*** Data provided

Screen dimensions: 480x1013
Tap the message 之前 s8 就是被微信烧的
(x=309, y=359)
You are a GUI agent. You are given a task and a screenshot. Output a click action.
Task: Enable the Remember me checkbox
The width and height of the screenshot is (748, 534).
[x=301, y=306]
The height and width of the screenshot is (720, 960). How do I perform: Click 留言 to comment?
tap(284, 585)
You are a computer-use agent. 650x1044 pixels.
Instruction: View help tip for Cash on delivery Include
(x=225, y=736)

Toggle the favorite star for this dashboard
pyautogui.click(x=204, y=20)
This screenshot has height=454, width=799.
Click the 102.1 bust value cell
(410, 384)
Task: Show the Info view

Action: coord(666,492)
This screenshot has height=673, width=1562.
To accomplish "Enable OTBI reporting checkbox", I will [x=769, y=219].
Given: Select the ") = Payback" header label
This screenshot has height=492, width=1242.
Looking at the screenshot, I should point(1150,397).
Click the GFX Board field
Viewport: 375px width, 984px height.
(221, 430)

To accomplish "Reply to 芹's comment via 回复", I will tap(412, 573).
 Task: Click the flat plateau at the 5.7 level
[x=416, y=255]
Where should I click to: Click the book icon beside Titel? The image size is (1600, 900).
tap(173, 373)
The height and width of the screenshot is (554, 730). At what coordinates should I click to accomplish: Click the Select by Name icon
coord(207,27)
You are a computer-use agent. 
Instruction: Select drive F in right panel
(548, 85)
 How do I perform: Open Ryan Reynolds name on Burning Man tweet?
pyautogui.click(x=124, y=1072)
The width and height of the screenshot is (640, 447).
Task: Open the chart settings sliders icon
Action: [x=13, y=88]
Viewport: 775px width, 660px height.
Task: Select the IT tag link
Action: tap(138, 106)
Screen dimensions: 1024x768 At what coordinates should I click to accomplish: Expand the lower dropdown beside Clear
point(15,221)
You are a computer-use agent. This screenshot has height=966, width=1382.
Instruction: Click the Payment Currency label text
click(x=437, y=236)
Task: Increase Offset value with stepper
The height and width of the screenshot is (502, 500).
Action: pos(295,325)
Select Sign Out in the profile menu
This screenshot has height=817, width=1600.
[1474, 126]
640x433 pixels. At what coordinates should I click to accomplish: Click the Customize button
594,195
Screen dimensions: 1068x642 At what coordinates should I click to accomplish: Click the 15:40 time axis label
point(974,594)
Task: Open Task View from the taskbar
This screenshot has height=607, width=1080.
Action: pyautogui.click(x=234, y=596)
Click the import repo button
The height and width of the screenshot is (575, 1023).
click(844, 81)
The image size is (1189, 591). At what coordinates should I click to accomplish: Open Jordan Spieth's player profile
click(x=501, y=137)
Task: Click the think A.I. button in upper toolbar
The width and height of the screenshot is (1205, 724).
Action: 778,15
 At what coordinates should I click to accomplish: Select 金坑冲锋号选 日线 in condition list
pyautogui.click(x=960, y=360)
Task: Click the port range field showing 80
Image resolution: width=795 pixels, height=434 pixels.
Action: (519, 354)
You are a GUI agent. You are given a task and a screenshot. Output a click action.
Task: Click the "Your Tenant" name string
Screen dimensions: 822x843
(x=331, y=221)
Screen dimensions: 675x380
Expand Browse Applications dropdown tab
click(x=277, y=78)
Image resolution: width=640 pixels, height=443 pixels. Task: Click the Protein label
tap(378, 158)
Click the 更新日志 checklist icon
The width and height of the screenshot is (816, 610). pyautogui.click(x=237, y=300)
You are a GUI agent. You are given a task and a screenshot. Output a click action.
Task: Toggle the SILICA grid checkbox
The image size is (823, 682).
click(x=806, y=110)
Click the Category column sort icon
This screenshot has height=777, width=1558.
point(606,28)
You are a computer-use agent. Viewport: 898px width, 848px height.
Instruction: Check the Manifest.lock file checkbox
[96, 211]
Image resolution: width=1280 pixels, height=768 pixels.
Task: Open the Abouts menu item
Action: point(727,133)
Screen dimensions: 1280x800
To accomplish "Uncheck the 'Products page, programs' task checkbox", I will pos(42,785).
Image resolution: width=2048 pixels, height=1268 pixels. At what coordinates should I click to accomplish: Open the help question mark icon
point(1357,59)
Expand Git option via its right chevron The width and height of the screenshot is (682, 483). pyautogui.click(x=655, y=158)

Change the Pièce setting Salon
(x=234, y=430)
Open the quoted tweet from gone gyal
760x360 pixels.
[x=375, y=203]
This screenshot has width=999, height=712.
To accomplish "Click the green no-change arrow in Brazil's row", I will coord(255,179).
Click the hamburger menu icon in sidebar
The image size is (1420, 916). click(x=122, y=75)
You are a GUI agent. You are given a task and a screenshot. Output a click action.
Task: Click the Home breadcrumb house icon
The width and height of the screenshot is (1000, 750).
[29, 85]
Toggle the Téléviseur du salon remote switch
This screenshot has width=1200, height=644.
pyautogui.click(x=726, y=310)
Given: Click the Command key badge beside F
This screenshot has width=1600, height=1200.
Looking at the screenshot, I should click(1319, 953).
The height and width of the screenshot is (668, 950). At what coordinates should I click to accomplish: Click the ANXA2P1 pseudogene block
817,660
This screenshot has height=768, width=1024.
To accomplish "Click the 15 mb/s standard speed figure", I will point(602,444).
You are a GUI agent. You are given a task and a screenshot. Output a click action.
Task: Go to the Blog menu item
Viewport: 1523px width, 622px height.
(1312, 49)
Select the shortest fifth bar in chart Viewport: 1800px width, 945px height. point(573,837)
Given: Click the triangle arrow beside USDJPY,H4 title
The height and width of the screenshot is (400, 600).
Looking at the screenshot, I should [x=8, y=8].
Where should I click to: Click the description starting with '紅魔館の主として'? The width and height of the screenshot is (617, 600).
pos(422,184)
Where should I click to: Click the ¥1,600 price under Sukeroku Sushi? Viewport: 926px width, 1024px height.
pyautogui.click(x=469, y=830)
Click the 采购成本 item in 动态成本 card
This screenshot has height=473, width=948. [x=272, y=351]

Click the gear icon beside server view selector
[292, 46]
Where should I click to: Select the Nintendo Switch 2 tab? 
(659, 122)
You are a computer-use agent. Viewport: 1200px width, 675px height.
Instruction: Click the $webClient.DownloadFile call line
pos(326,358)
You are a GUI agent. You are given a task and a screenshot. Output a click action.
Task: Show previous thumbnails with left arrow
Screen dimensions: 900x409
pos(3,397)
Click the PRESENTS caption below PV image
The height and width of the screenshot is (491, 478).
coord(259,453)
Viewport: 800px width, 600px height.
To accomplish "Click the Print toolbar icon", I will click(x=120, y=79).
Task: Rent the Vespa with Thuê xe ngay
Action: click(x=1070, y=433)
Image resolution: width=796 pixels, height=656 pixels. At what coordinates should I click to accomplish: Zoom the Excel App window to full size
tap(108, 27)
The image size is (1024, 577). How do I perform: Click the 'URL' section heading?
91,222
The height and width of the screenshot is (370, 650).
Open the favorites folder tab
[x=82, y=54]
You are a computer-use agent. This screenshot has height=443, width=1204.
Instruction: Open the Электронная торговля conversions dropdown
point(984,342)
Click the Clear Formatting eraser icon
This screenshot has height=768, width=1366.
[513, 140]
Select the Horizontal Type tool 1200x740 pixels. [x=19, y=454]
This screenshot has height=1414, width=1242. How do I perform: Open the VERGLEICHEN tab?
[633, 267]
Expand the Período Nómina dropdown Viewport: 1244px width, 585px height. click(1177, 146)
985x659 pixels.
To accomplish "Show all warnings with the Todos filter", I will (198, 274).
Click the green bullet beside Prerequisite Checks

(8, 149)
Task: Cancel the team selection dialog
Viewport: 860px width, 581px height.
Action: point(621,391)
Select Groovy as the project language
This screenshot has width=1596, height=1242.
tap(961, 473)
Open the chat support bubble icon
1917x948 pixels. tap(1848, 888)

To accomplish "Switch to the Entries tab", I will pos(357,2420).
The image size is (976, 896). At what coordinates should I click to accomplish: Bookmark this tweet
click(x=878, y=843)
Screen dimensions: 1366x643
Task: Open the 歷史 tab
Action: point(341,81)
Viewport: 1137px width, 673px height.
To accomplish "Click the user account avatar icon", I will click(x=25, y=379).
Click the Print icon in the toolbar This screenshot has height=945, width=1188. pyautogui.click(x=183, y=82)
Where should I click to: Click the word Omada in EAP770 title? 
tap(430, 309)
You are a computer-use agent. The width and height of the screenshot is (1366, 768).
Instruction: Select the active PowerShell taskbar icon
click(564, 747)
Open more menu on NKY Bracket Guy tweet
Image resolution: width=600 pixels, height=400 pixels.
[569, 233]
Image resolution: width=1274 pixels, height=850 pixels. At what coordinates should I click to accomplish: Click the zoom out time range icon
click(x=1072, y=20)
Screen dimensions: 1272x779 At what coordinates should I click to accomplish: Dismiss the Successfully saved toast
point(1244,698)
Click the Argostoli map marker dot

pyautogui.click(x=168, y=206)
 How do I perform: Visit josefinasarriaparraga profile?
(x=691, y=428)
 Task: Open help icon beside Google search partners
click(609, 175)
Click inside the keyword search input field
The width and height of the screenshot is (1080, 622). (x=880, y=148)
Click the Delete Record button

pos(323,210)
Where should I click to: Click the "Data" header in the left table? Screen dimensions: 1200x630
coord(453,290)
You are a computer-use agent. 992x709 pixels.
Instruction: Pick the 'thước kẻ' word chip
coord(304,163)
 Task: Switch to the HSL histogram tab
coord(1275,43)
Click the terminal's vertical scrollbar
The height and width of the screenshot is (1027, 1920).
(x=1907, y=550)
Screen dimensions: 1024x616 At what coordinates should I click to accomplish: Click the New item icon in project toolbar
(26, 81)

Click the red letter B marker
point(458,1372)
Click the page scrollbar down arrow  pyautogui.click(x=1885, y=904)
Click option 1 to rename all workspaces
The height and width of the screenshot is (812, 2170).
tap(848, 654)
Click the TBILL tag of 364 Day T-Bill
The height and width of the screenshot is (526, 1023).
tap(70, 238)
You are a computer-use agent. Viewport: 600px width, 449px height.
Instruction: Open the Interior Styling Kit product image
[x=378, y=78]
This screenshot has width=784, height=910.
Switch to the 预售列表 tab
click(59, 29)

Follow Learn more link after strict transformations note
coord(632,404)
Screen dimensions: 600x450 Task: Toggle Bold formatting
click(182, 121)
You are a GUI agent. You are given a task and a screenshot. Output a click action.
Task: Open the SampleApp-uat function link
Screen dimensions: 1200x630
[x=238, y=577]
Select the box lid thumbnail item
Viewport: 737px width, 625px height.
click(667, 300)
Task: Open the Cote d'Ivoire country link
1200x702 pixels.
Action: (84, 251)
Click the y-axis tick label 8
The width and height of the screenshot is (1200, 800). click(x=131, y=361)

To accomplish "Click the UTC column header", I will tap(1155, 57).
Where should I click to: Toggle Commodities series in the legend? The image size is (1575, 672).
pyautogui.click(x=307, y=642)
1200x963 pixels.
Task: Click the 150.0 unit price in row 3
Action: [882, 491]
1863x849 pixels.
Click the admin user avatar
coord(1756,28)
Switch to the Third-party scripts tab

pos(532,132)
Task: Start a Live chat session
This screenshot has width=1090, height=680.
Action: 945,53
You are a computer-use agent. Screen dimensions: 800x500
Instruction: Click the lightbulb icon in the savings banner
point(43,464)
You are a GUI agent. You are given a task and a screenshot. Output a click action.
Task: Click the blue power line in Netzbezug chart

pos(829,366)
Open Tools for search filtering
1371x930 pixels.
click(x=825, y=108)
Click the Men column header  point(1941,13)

******

Work instructions:
What is needed is a word-for-word copy of the records above, from the first line through the line that contains "This screenshot has height=673, width=1562.".

Reply:
Screen dimensions: 480x1013
Tap the message 之前 s8 就是被微信烧的
(x=309, y=359)
You are a GUI agent. You are given a task and a screenshot. Output a click action.
Task: Enable the Remember me checkbox
The width and height of the screenshot is (748, 534).
[x=301, y=306]
The height and width of the screenshot is (720, 960). How do I perform: Click 留言 to comment?
tap(284, 585)
You are a computer-use agent. 650x1044 pixels.
Instruction: View help tip for Cash on delivery Include
(x=225, y=736)

Toggle the favorite star for this dashboard
pyautogui.click(x=204, y=20)
This screenshot has height=454, width=799.
Click the 102.1 bust value cell
(410, 384)
Task: Show the Info view

Action: coord(666,492)
This screenshot has height=673, width=1562.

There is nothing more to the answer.